British proposals to create Balkan asylum camps have come under sharp attack in Albania where local media have accused the Foreign Office of developing secret plans for a facility near the border with Kosovo.

Britain's ambassador to Albania, David Landsman, visited Kukes, a remote mountain town, last week to inspect potential facilities, according to a television news report on the widely watched Top Channel.

The UK Government has controversial plans to cut the number of applications for asylum in Britain by 50 per cent by the end of the summer using holding centres outside the rim of the European Union to deter bogus claimants.

Albania's two main daily newspapers, Shequelli and Corriere, claimed that British authorities want to refurbish derelict camps left over from the refugee crisis that followed Nato's bombing campaign in Kosovo in 1999.

When contacted by The Independent, Mr Landsman denied the existence of any plans for Kukes or any other site in the country. "There is no specific Albanian element to this story," he said. Diplomats confirmed Albania is among a list of possible locations for a pilot scheme but said no official discussions had taken place with the Albanian government and no proposal was likely to be made soon.

Large sections of the local media remain unconvinced by British denials and attacked any potential proposals as insulting and unhelpful.

David Blunkett, the Home Secretary, first floated the Government's proposals at a press conference in February at which he announced numbers of asylum applications had hit a record 111,000 in 2002.

The idea was for "transit processing centres" in countries bordering the EU, such as Albania, Croatia and Ukraine, where refugees' claims would be scrutinised before they are allowed to return to Britain. Since then, the proposal has all but collapsed.

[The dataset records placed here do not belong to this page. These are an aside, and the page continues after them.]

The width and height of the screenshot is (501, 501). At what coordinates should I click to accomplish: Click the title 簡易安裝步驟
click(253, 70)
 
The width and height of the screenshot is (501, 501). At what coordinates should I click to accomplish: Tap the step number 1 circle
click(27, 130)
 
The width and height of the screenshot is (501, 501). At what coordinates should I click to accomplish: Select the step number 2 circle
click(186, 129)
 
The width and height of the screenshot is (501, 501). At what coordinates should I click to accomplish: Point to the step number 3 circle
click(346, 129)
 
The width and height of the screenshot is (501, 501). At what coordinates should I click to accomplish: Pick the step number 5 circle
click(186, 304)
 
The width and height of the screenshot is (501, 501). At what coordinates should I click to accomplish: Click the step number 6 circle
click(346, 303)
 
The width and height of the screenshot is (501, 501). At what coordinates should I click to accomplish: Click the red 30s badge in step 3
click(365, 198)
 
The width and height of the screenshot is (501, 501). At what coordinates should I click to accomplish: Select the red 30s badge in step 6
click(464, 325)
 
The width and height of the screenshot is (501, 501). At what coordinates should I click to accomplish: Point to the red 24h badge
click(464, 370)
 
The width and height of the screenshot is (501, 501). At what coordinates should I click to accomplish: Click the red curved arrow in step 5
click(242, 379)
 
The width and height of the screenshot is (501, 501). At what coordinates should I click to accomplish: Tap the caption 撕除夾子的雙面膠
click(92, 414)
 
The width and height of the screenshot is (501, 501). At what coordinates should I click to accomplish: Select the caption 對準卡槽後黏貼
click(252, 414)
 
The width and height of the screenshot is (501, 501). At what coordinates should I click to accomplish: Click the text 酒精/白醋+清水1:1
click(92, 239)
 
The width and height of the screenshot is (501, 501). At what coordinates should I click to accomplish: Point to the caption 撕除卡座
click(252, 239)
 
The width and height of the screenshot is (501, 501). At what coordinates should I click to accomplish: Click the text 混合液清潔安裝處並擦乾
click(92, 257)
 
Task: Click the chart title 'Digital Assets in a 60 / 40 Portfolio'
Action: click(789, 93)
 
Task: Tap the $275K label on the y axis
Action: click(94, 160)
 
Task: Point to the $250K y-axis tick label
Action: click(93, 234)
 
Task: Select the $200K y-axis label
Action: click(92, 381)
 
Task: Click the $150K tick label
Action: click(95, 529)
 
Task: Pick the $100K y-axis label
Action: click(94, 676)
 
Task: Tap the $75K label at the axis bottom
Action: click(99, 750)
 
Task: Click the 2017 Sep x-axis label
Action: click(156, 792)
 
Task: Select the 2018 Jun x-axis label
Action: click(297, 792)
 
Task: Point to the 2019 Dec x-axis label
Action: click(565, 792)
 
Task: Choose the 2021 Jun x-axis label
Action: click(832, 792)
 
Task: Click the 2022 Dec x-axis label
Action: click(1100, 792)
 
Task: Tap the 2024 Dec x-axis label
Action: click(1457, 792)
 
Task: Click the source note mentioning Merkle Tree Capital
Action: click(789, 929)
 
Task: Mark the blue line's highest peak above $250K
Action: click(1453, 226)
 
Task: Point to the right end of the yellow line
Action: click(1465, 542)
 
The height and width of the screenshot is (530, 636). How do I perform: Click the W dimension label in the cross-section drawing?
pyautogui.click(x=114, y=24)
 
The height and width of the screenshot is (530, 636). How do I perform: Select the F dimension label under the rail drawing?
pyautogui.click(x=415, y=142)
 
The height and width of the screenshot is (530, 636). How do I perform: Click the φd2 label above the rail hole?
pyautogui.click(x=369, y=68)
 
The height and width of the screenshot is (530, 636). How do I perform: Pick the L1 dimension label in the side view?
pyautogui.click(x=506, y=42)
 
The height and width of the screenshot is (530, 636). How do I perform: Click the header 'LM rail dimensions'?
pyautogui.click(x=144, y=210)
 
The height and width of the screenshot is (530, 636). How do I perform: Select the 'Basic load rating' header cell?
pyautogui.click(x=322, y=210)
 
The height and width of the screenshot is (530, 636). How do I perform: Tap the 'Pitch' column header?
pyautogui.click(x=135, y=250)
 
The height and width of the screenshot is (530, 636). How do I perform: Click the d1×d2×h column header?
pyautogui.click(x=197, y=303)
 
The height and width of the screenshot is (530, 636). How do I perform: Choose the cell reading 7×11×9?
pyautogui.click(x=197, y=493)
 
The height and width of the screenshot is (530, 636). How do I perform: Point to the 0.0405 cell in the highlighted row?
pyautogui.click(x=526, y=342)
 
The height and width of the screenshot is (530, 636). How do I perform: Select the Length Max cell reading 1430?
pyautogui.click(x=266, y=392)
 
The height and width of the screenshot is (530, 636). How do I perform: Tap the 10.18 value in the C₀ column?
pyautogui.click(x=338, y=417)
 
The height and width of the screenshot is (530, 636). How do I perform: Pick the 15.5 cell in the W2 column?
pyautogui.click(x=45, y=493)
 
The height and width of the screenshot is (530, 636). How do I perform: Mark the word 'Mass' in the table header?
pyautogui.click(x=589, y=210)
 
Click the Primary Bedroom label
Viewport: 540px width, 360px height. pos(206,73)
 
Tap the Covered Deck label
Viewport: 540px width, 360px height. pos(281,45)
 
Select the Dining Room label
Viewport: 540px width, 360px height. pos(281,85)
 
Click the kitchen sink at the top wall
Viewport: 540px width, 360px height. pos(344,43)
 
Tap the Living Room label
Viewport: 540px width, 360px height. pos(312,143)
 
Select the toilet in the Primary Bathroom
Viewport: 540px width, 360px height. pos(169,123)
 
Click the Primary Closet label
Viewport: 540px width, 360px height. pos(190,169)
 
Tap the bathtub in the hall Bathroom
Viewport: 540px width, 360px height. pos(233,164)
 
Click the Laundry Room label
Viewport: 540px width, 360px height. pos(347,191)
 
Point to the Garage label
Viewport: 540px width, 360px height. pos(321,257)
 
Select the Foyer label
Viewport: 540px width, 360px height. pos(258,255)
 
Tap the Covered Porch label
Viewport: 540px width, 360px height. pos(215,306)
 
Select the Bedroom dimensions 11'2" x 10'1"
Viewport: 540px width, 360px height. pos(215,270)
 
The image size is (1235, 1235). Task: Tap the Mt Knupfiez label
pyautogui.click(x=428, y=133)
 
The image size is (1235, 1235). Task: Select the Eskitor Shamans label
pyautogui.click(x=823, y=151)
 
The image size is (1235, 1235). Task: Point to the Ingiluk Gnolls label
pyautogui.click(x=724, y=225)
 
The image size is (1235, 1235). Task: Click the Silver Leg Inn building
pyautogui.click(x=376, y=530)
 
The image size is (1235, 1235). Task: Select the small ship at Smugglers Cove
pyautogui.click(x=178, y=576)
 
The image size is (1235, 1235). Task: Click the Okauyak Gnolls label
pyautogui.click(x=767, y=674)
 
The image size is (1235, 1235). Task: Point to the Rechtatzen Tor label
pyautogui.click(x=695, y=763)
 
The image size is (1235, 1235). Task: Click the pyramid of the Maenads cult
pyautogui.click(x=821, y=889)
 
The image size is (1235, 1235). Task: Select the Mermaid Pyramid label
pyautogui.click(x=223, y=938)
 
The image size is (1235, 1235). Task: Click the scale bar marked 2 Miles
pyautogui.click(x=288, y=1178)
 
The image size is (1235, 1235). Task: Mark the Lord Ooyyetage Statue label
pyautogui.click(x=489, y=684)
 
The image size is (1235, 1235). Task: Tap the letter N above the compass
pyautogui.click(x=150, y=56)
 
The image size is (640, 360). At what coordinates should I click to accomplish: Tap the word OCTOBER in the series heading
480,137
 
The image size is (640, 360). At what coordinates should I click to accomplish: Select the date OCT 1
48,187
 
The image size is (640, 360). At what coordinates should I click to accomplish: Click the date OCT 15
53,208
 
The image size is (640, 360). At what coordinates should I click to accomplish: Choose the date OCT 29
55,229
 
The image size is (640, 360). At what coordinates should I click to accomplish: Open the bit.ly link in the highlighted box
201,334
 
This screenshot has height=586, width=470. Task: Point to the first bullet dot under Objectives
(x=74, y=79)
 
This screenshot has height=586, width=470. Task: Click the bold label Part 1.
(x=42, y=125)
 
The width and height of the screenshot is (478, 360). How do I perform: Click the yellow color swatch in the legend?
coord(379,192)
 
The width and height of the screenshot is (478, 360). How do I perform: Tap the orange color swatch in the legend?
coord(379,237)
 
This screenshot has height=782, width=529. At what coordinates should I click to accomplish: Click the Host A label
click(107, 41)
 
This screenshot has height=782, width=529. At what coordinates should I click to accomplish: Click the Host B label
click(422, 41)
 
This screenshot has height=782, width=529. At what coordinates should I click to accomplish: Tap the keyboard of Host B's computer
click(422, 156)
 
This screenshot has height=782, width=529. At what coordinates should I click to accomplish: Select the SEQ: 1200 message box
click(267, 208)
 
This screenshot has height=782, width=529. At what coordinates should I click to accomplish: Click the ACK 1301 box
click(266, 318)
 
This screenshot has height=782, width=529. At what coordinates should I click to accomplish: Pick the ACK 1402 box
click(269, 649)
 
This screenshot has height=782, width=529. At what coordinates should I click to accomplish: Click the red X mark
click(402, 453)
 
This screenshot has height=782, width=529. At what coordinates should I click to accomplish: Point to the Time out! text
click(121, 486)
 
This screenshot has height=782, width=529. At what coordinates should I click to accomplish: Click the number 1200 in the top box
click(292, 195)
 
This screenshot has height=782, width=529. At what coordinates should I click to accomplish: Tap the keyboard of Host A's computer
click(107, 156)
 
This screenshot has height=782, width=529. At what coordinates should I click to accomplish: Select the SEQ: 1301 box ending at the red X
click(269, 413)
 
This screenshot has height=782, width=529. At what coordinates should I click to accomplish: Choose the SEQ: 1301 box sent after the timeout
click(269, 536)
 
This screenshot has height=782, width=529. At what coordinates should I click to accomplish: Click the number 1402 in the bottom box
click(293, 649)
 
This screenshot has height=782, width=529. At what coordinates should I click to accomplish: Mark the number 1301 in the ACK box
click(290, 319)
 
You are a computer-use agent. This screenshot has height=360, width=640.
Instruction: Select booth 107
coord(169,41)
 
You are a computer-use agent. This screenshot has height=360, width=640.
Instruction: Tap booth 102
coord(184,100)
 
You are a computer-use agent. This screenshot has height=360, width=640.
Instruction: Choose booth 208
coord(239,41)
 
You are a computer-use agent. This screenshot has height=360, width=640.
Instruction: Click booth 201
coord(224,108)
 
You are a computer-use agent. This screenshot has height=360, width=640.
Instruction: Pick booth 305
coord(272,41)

Despite the backing of several EU nations, they have also run into implacable opposition from Germany and Sweden. Amnesty International denounced the plans for "prison-like" camps as "morally flawed, legally dubious and close to unworkable".

Ahead of the EU leaders' summit in Greece today, Jack Straw, the Foreign Secretary, this week admitted the idea of transit camps just outside the EU were "not being actively considered ... at the moment".

More promising are the Government's plans to create "regional protection centres" in such areas as Iran, Somalia, Turkey and areas of the Third World where many refugees originate. This has won more widespread support with ministers in talks with other EU nations and the UNHCR over their practicality.

But Margaret Lally, acting chief executive of the Refugee Council, siad that the West must address the problems that cause people to flee their homes in the first place.

"We should not be passing our responsibility over to some of the poorest countries in the world, which are already supporting the majority of the world's refugees," she said.